NAPOLI – Come e cosa comunicare con il corpo, oggi, in un mondo ossessivamente sovraesposto alla comunicazione? Chiara Orefice è seduta a una scrivania e disegna su dei fogli di carta, che poi piega taglia, spezza, ridisegna, ricolora. I pezzetti di carta vengono incollati sugli occhi, sulla bocca e lei, così bendata, “guarda” il pubblico. E finalmente il pubblico vede: i pezzetti di carta trasformano il suo viso in un emoticon. Piange a fontana, ride, manda baci, tutto secondo il linguaggio immobile delle faccine. Si maschera, celandosi dietro uno schema di comunicazione che la vera comunicazione impedisce. In un’unica azione la danzatrice riesce a porre la domanda, rispondere, affondare il coltello. Comincia così “Appunti per un incendio”, il lavoro che Chiara Orefice, danzatrice e coreografa, ha portato a “Quello che non ho detto”, rassegna curata da Gennaro Cimmino  per la Sala Assoli, un progetto nato dal desiderio di indagare l’età di mezzo, tra la gioventù e l’età adulta. Per questa ragione il curatore ha chiamato artisti diversi tra loro, ma accomunati, per dirla con le sue parole, dalla “voglia di sconfinamento”, da un’esigenza di connessione tra le varie arti.

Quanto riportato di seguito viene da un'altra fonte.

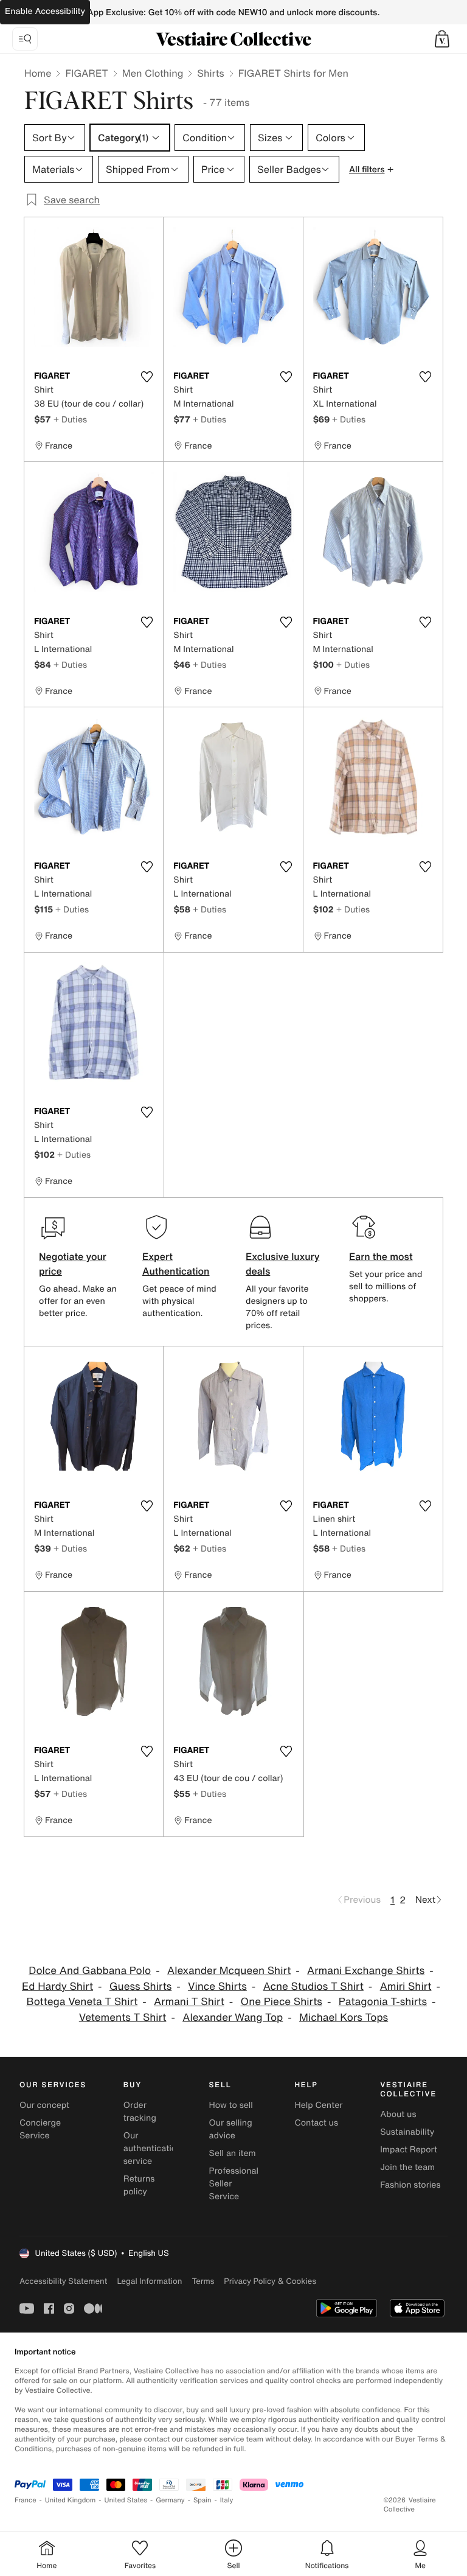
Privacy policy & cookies (270, 2281)
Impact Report (408, 2149)
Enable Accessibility (45, 11)
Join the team (407, 2167)
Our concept (44, 2105)
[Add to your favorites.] (146, 376)
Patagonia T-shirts (383, 2001)
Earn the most (381, 1256)
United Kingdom (70, 2500)
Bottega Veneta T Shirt (81, 2001)
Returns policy (139, 2185)
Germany (170, 2500)
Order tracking (139, 2111)
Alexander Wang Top (232, 2017)
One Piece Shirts (281, 2001)
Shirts (210, 73)
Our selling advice (230, 2129)
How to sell (231, 2105)
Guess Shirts (140, 1986)
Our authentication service (152, 2148)
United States (126, 2500)
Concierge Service (40, 2129)
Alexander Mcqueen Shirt (229, 1970)
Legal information (149, 2281)
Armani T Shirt (189, 2001)
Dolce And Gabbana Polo (90, 1970)
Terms (203, 2281)
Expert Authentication (176, 1263)
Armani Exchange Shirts (365, 1970)
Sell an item (232, 2153)
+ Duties (70, 419)
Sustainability (407, 2132)
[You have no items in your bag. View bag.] (442, 38)
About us (398, 2114)
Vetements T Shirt (123, 2017)
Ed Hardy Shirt (57, 1986)
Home (37, 73)
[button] (442, 38)
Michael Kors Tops (343, 2017)
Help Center (318, 2105)
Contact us (316, 2122)
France (25, 2500)
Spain (202, 2500)
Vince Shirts (217, 1986)
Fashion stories (410, 2185)
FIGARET (86, 73)
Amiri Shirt (406, 1986)
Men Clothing (153, 73)
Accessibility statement (63, 2281)
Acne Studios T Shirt (313, 1986)
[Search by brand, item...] (25, 39)
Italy (227, 2500)
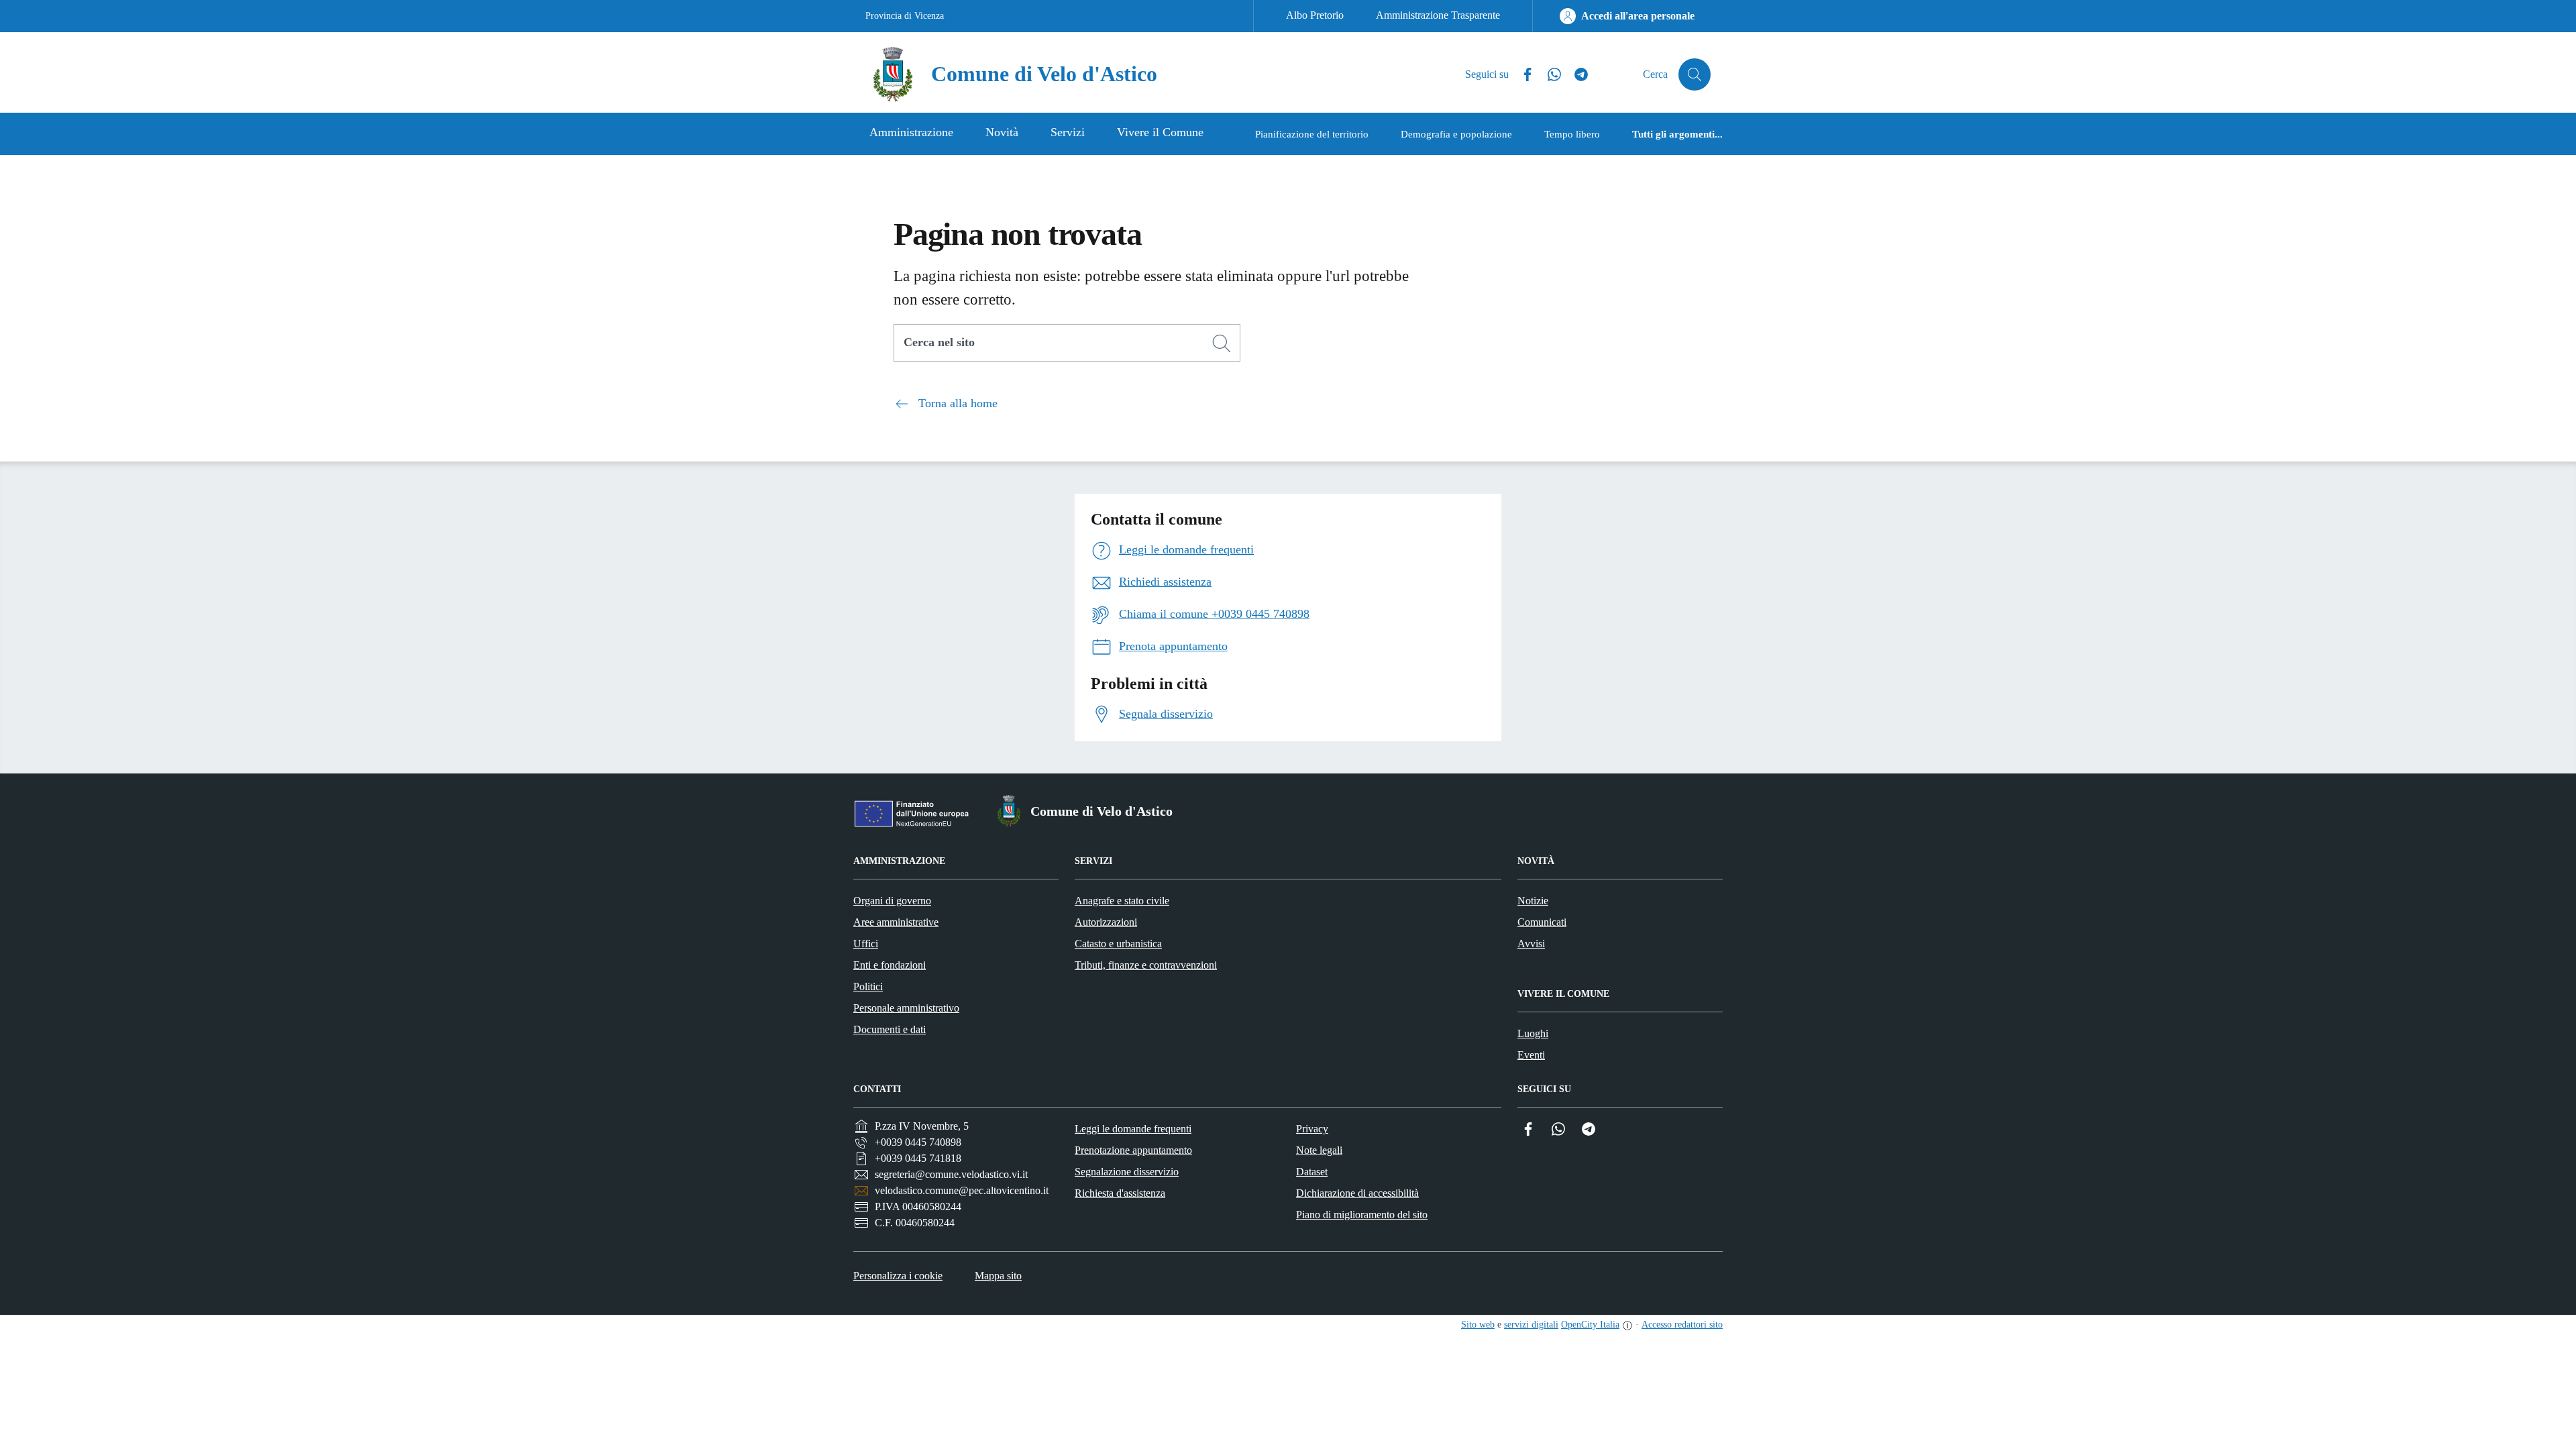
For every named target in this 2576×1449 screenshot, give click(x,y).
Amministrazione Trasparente (1438, 15)
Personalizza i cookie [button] (898, 1275)
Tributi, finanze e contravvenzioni (1146, 965)
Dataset (1312, 1171)
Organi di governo (892, 900)
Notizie (1532, 900)
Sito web (1478, 1325)
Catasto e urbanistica (1118, 943)
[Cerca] (1221, 343)
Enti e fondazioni (889, 965)
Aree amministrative (895, 922)
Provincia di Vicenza (904, 16)
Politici (868, 986)
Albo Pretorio (1315, 15)
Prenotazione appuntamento (1133, 1150)
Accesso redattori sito (1682, 1325)
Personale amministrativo (906, 1008)
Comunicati (1541, 922)
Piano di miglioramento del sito (1362, 1214)
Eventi (1531, 1055)
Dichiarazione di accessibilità (1357, 1193)
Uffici (865, 943)
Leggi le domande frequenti (1133, 1128)
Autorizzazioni (1106, 922)
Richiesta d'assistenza (1120, 1193)
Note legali (1319, 1150)
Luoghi (1532, 1033)
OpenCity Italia (1590, 1325)
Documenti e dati (889, 1029)
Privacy (1312, 1128)
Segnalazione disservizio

“Appunti per un incendio” risponde senza dubbio a questo requisito. Si tratta di un accurato lavoro di ricerca sul corpo e sulle possibilità di intersezione tra l’ espressione del sé e il trasformarsi in risposta e/o specchio agli stimoli esterni, a loro volta disarticolati, spezzati, trasfigurati. Ne risulta un racconto frammentato, anzi un insieme di frammenti di racconto, che trasmette una lettura inquieta e inquietante del mondo. I tentativi di comunicazione sembrano fallimentari, il soggetto, più che esprimersi, si trasforma di volta in volta a seconda del frammento di realtà in cui si imbatte. Quando il suono rimanda i rumori di una guerriglia, se non di una guerra, la realtà si fa violenta e la danzatrice si fa altro da sé. Si trasforma anche in paesaggio, attraverso un’interazione con i video, proiettati alle sue spalle, su di lei, con lei come elemento dell’immagine. E anche la voce, il canto, è frammentato, come il movimento del corpo e la realtà che racconta.  Imprigionata, e perciò in continua fuga, tra sedia e scrivania  Chiara Orefice trasforma la quotidianità e il gesto quotidiano nella mappa di un mondo interiore conflittuale.

Forse un po’ troppo lunghi i momenti di silenzio, le pause dell’azione che in un lavoro di questo tipo andrebbero usate con maggiore attenzione.